中部鋼鈑 Research Memo(7):コスト上昇分の価格転嫁が計画達成のカギ(2)
■中部鋼鈑<5461>の今後の見通し
3) 持続可能な基盤整備
同社グループが長期的に成長できる基盤の構築を目指す。人的資本戦略、DX戦略・業務効率改善、ガバナンス・リスク管理・コンプライアンスの強化、効率的なバランスシート運営、環境・防災・BCP、子会社戦略等を推進する。人的資本戦略では、従業員の活力や働き甲斐の向上によって付加価値労働生産性を最大化することを目標とする。5つの柱として、帰属意識の向上、成長意欲、心身の健康、良好な関係性、魅力ある報酬体系を掲げ、従業員に対するエンゲージメント調査により施策の効果を測定・検証し、継続的な改善を図る。DX戦略・業務効率改善では、工場における稼働時間の拡大を踏まえ、設備の予防保全の強化や一部業務の機械化・システム化の推進を図るほか、事務におけるAIの活用による省人化の推進、システム基盤の効率化による脱炭素取り組みの強化を図る。
ガバナンス・リスク管理・コンプライアンスの強化については、取締役会の構成見直し(社外取締役比率の向上、女性の登用)、常勤役員会による管理統制、監査等委員会の構成見直し、リスク・コンプライアンス委員会の開催(年2回)、気候変動リスクやサイバーセキュリティへの対策強化、内部通報制度の確立、役員・従業員へのコンプライアンス教育の実施などに取り組む。効率的なバランスシート運営については、高い自己資本比率と自己金融力を背景に、収益性を重視した資金運用と設備投資、資本効率の観点からの配当政策の強化による純資産のコントロールなどを意識した施策を展開する。環境・防災・BCPについては、同社が住宅地に立地する「都市型製鉄所」であることを踏まえ、防音・振動対策の強化に向けて、防音性に優れた新電気炉の稼働や、スクラップヤードの屋内化などを実施する。
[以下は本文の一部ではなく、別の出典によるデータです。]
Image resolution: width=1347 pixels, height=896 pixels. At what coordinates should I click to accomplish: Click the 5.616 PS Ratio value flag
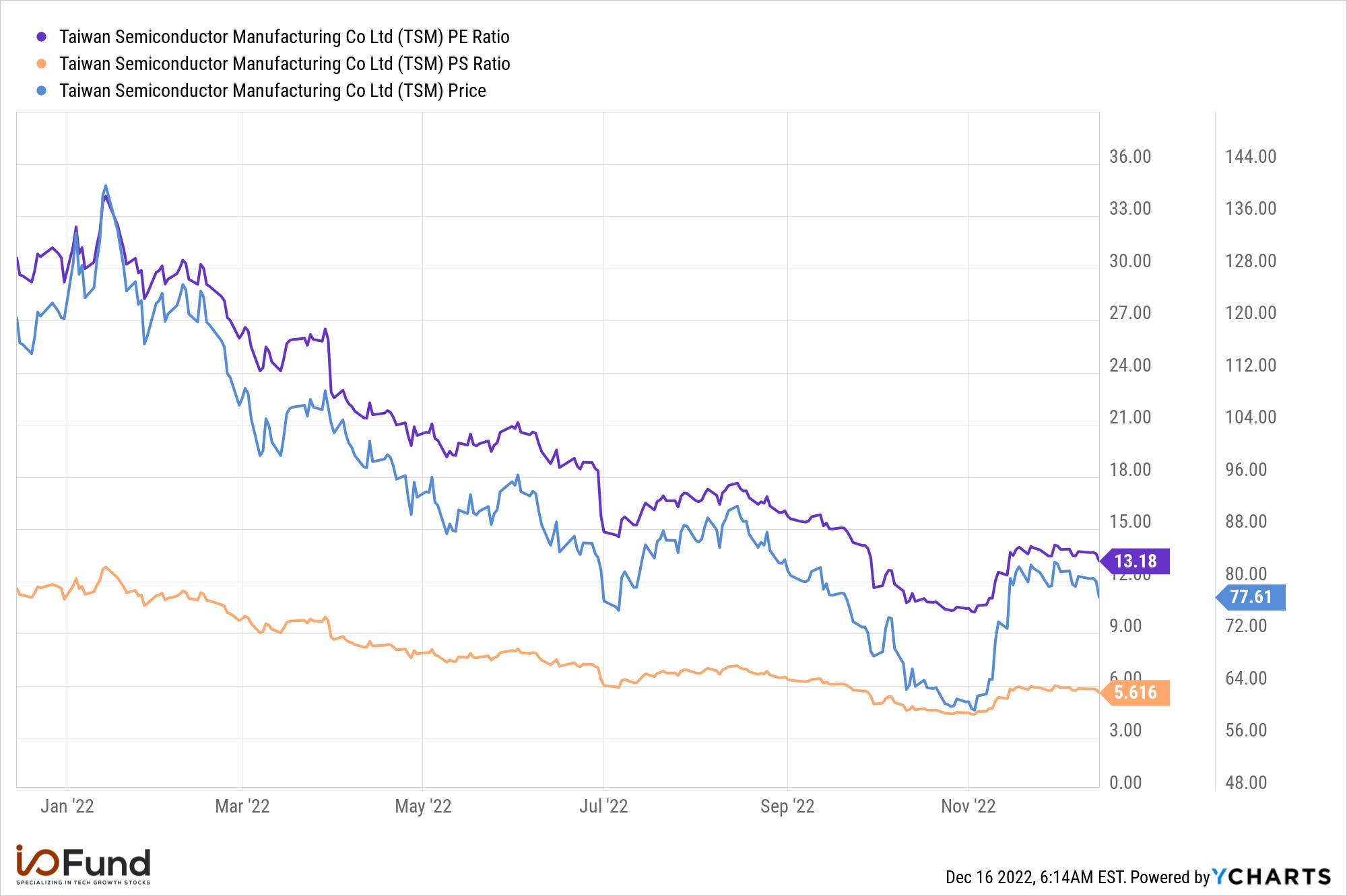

南海トラフ地震リスクの対策として、工場設備の耐震化や受電所の液状化対策、システムデータの遠隔地バックアップなどを実施する。
子会社戦略としては、鉄鋼関連事業において関係性が高いシーケー商事や明徳産業については本社での大型工事案件への参画や、本中計での販売量80万トン体制での役割強化などのミッションを託す。そのほかの企業についても収益拡大やコーポレート・ガバナンスの強化、人的資本への取り組み強化を促す。なお、本中計における主要KPIは、(1) 鉄鋼製品販売数量:80万トン(厚板+スラブ)、(2) 設備投資額(戦略投資):120億円(予算取得ベース)、(3) ROE:10%、(4) 連結経常利益:150億円、(5) 株主還元:DOE3.5%、(6) 付加価値労働生産性((経常利益+減価償却費+人件費)÷従業員数で算出)):40百万円(2023年度は約33百万円)である。これらKPIの達成により、本中計期間において時価総額1,000億円を目指す。
(3) 株主還元策
21中期経営計画では、当初は配当性向30%としていたが、2023年度より株主還元強化や安定配当の具現化の観点から「配当性向35%か60.0円/株の高い方」と方針を変更した。これにより、2024年3月期の年間配当金額は1株当たり91.0円とした。本中計においては、より安定配当重視に舵を切るとともに、株主還元水準を切り上げることで株主からの要請に応える方針で、「DOE」という概念を導入した。これは株主資本に対して企業がどの程度の利益配分を行ったかを示す指標である。単年の業績に影響されない安定した配当を株主にコミットするとともに、株主資本が積み上がるにつれて次年度以降の配当額も逓増する仕組みであり、株主は安定配当とともに配当の成長性も期待できる。2025年3月期業績予想に基づく予想年間配当額については、従来のルールでは1株当たり79.0円となるが、DOE導入により1株当たり101.0円と配当額は高まり、配当性向も44.8%と40.0%超えとなる。